How to evaluate whether we change intrinsic motivation

  • October 12, 2018

We look at various fascinating topics to measure and understand the impact of Oxfam’s projects. These topics range from easily quantifiable topics like people’s “economic well-being” to the more elusive topics of “identity” or “self-confidence”, or the multi-faceted “quality” of a humanitarian response. It is imperative to define all these topics carefully when using them in our – quantitative and qualitative – studies. For the ongoing qualitative evaluation of the PAPAB project, we looked at “intrinsic motivation”. How we’ve defined and studied this, is what you will read in this post. We would love to hear your thoughts too.

Intrinsic motivation is a central topic in the PAPAB project, which aims to increase farmers’ motivation, so that each family on the basis of a shared vision can create their own integrated business plan for a sustainable future. This in itself can be considered remarkable. None of the projects we had evaluated so far pay such specific attention to this crucial driver for behavior change. It is hard to find development projects or evaluations of development projects that focus explicitly on intrinsic motivation. For instance, to date, no systematic reviews have been done by 3ie. Exploring new territory, we therefore consulted literature outside the development realm to understand intrinsic motivation and to learn how we could evaluate whether PAPAB’s intervention was having an impact on farmers’ intrinsic motivation to change their reality.

From the outset, it was clear that a qualitative evaluation method was appropriate. Indeed, the topic had hardly been evaluated before in development projects, and it had only been studied superficially in an earlier quantitative evaluation of the PAPAB project. The PAPAB management team thus saw the need to explore very fundamentally the project’s impact on the intrinsic motivation of the project participants. It is indeed qualitative evaluations that rely on open-ended data collection techniques that can allow for such fundamental exploration.

Then, for the first step of the actual evaluation design, i.e. defining intrinsic motivation, we borrowed conceptual elements from, among others, the fundamental psychological Self-Determination Theory, an applied article on the popular topic of changing employee’s behavior by professor Ben-Hur, and from this qualitative study of the intrinsic motivation of physicians and other health professionals to teach. For our evaluation, we retained the following definition of intrinsic motivation: “The set of factors, coming from inside a person, that determine the choices of that person. Intrinsic motivation itself is influenced by three elements: autonomy (can that person freely make his or her choice to do something?), mastery (does he or she have the adequate capacities?) and connection (to a purpose & other people).” (mostly inspired by Ben-Hur).

A second step was to develop our data collection method. Inspired by the above-mentioned researchers, we conducted in-depth, semi-structured interviews to understand how the PAPAB project impacts people’s intrinsic motivation to change their reality. A first open question asked about the changes people had experienced through the project. These changes could be anything. If the interviewee named a change that related to intrinsic motivation, then questions about how this change had happened, followed. If people mentioned other types of changes (e.g. using a plan to set out and reach their life goals), then interviewers asked about people’s motivation to undertake this change, about how capable they felt to e.g. develop the plan, how other people appreciated this change, etc.

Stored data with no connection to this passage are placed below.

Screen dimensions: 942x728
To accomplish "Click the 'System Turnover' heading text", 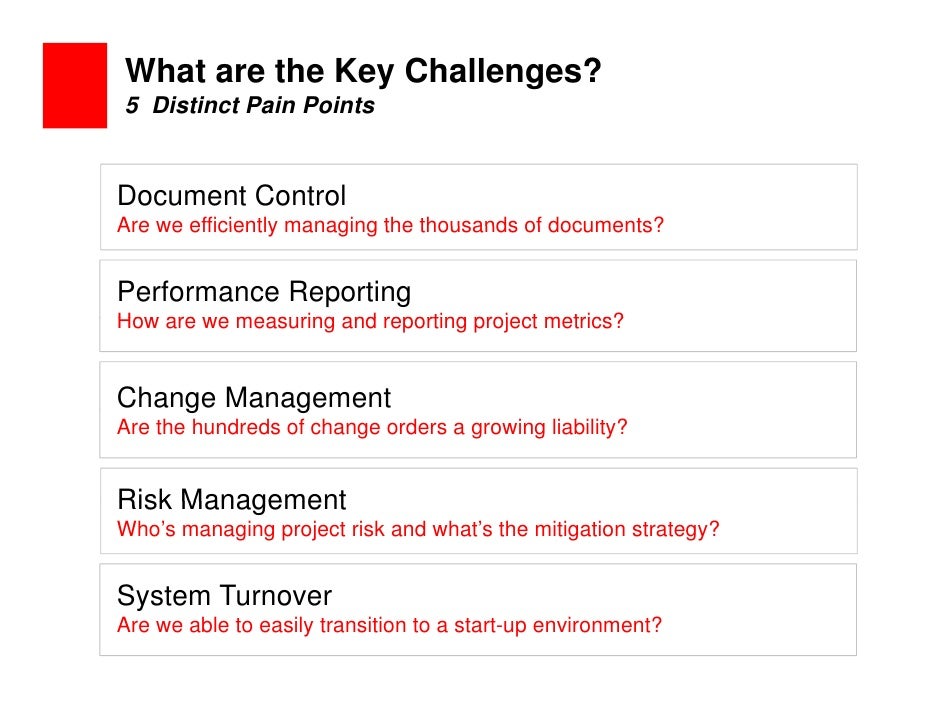I will 224,596.
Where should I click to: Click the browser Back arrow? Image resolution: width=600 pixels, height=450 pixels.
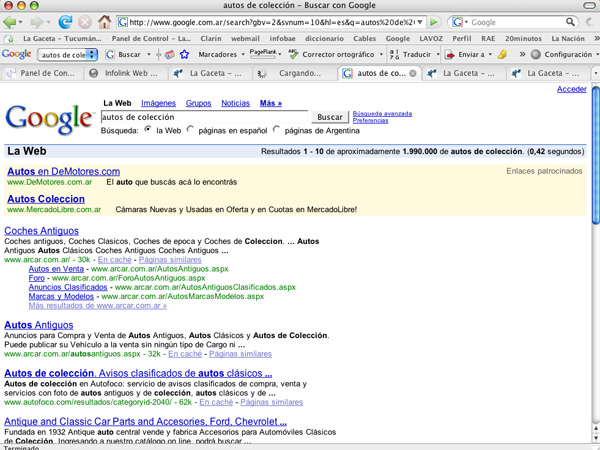tap(12, 21)
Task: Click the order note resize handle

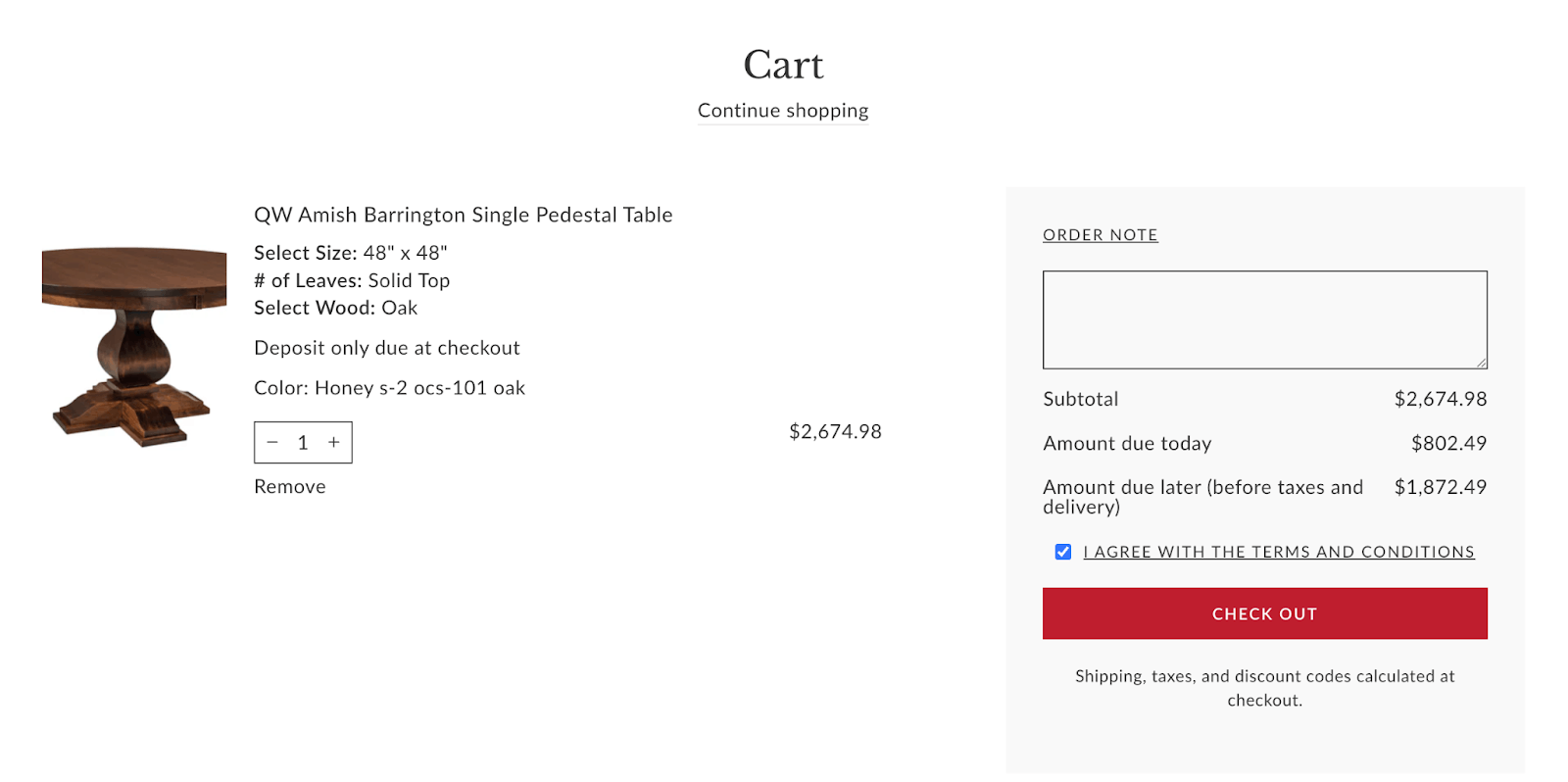Action: tap(1481, 363)
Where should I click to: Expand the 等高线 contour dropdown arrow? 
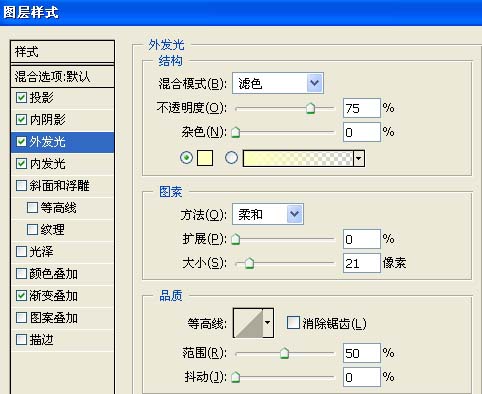[268, 323]
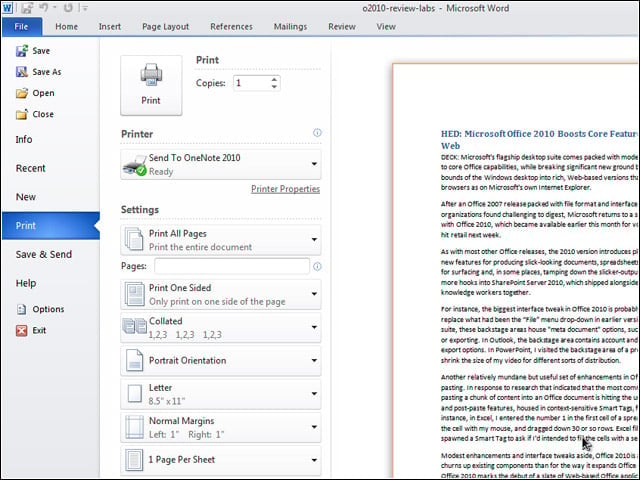Image resolution: width=640 pixels, height=480 pixels.
Task: Click the printer info icon beside Printer heading
Action: tap(317, 133)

A team of five dedicated interviewers conducted the 30 interviews earlier this month. Coding and analysis of their interview notes is ongoing. While it is too early to draw final conclusions on our methodology or on the content, first analyses are promising and we hope to share more with you on this in a later blog.

In the meanwhile, thanks for reading this post, and please reach out to the author via Ruben.DeWinne@oxfamnovib.nl. Since evaluations of development projects on intrinsic motivation are still quite rare, we appreciate suggestions and/or to discuss evaluation methods.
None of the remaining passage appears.